Apakah kamu adalah salah satu orang yang masih berpikir pemimpin pasti laki-laki? Mulai sekarang hentikan pemikiran cupet itu. Memang, sebagian besar masyarakat masih mengkonstruksikan seorang pemimpin sebagai sosok yang tegas, cerdas, dan gagah. Dimana sifat-sifat tersebut selalu dikontekskan ada dalam diri laki-laki. Sehingga perempuan yang menduduki singgasana kepemimpinan masih sangat dianggap tabu.

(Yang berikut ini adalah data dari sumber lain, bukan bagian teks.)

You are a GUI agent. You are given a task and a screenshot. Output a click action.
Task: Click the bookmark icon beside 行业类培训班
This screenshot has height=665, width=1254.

Srikandi Lintas Iman, Jemaat Ahmadiyah Indonesia, dan Departemen Sosiologi melalui seminar yang bertajuk “Memaknai Ulang Peran Dan Kepemimpinan Perempuan” mencoba mendekonstruksi pemikiran-pemikiran tersebut. Bertempat di Gedung BB Lantai 4 Fisipol UGM (25/11), acara ini menghadirkan Dr. Siti Aisyah, M.Pd selaku Pengurus Pusat Lajnah Imailah Jemaat Ahmadiyah Indonesia sebagai keynote speech. Selain itu acara ini juga dihadiri oleh Dr. Nina Mariani Noor selaku Ketua Lajnah Imailah Jemaat Ahmadiyah Indonesia, Dr. Pdt. Murtini selaku Pendeta LPPS GJK-GKI SW, dan Alifatul Arifiati selaku Direktur Fahmina Institute sebagai pembicara.

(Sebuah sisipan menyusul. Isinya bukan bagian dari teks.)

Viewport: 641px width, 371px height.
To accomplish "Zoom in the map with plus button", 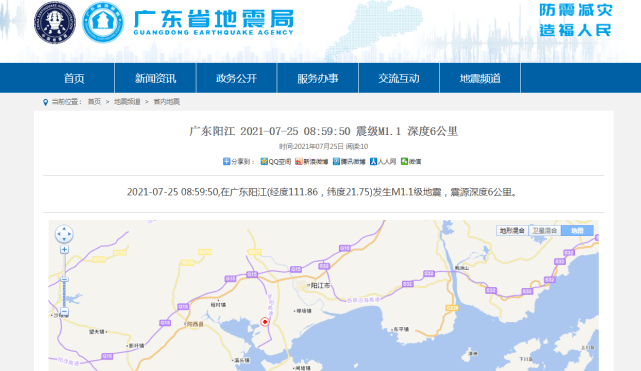I will pos(64,250).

Acara yang diselenggarakan dalam rangka memperingati Hari Kekerasan Perempuan ini dibuka oleh Hakimul Ihwan, PhD selaku perwakilan Departemen Sosiologi. Dalam sambutannya, Hakimul menekankan bahwa isu kepemimpinan masih harus ditegaskan di Indonesia. Oleh karena itu, diskusi akademik seperti ini menjadi penting untuk digalakkan.
Hakimul juga menceritakan bahwa sebenarnya kepemimpinan perempuan sudah terjadi sejak zaman Nabi Muhammad. “Ratu Bilqis adalah salah satu pemimpin perempuan yang ada di zaman Rosul. Bahkan, ia juga pemimpin yang sangat demokratis, buktinya dalam keputusannya ia selalu mengumpulkan panglima perangnya,” paparnya.

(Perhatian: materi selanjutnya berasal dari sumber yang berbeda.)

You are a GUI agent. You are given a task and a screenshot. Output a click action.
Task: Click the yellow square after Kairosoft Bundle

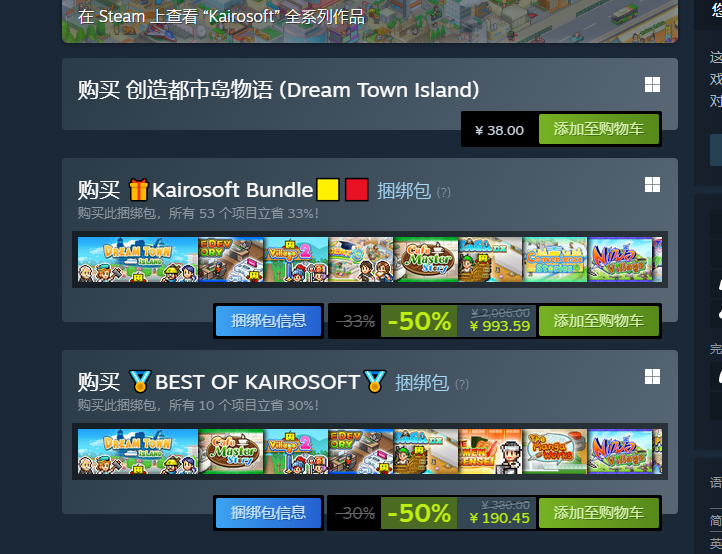pos(328,190)
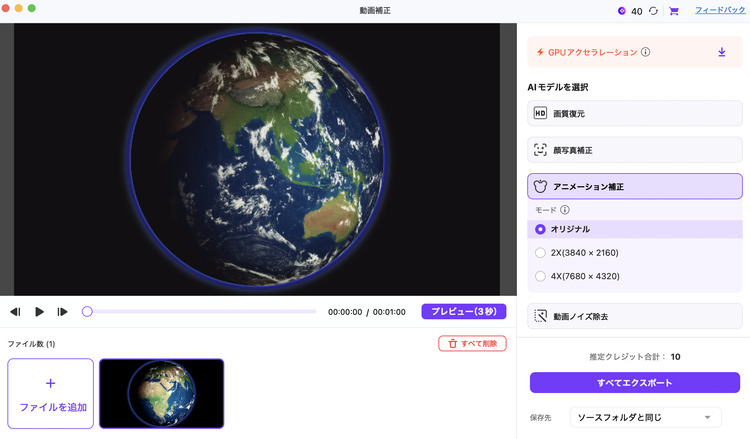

Hal ini juga dibenarkan oleh Siti dalam pemaparannya tentang kepemimpinan perempuan dalam perspektif Islam. “Islam sangat menghargai peran perempuan. Bahkan setiap agama memiliki perspektif yang sama, tidak ada yang merendahkan perempuan. Yang merendahkan perempuan adalah orang yang tidak tahu agama,” jelasnya.
Bahkan Siti mengungkapkan bahwa perempuan di zaman Rosul juga aktif terlibat dalam perang. Hal ini menunjukkan bahwa Islam tidak pernah mengukung perempuan. “Islam sangat mendukung bakat kemampuan perempuan. Namun, bagi ibu rumah tangga jangan minder karena merawat keluarga adalah hal yang penting juga,” ungkap Siti.
Dalam pemaparan sesi kedua, Alifatul membeberkan bahwa perempuan sudah mulai menunjukkan keberaniannya dalam memimpin sebuah pesantren. Padahal dalam tradisi yang ada, kepemimpinan di dunia pesantren selalu diduduki oleh laki-laki. “Dalam pesantren umumnya kyai (laki-laki) adalah yang mengurusi sebuah santri baik laki-laki maupun perempuan. Sedangkan Bu Nyai hanya bagian untuk mengurusi santri perempuan,” jelasnya.
Alifatul memberikan tiga contoh perempuan hebat yang mampu mendobrak tradisi tersebut. Pertama, Masriyah Amva yang mampu memimpin 1400 santri laki-laki dan perempuan. Bahkan perempuan yang satu ini juga berhasil menerbitkan 17 buku tentang gejolak dan pengalamannya dalam memimpin sebuah pesantren. Kedua, Siti Fatimah Tuzzarah sebagai inisiator Bahtsul Masail santri putri di Cirebon. Perempuan ini memang tidak memimpin sebuah pesantran, namun ia mampu menjadi mushahih Bahtsul Masail pertama. Dimana dalam tradisinya, Bahtsul Masail adalah otoritas laki-laki. Ketiga, Afwah Mumtazah sebagai pengasuh pesantren sekaligus mushahih Bahtsul Masail.
Di tradisi Islam Ahmadiyah, Nina menjelaskan bahwa kepemimpinan perempuan aktif dilatih dalam Lajnah Imailah sebagai organisasi internal Ahmadiyah. “Di sini kita banyak melakukan kegiatan, dari donor mata sampai donor darah,” jelasnya. Dalam tradisi ini, kepemimpinan perempuan mengarah pada bagaimana mereka memperjuangkan agama sesuai dengan bidangnya. “Ada salah satu jamaah Ahmadiyah yang mengabdi sebagai dokter di Gunung kidul. Padahal dia juga bisa saja mengambil tugas di Jakarta yang menawarkan gaji yang tinggi,” jelas Nina.
Sedangan dalam tradisi Kristen, Murtini menceritakan pengalamannya sebagai seorang pendeta perempuan. Dimana di tahun 1949 sampai 1956, usulan untuk pendeta perempuan masih ditolak dalam sidang Sinode Kristen Jawa. “Di tahun 1991, usulan pendeta perempuan masih ditolak, tetapi perempuan sudah boleh menjadi pelayan majelis gereja,” jelasnya. Hingga pada akhirnya di tahun 2000, Murtini menjadi salah satu pelopor pendeta perempuan di Indonesia.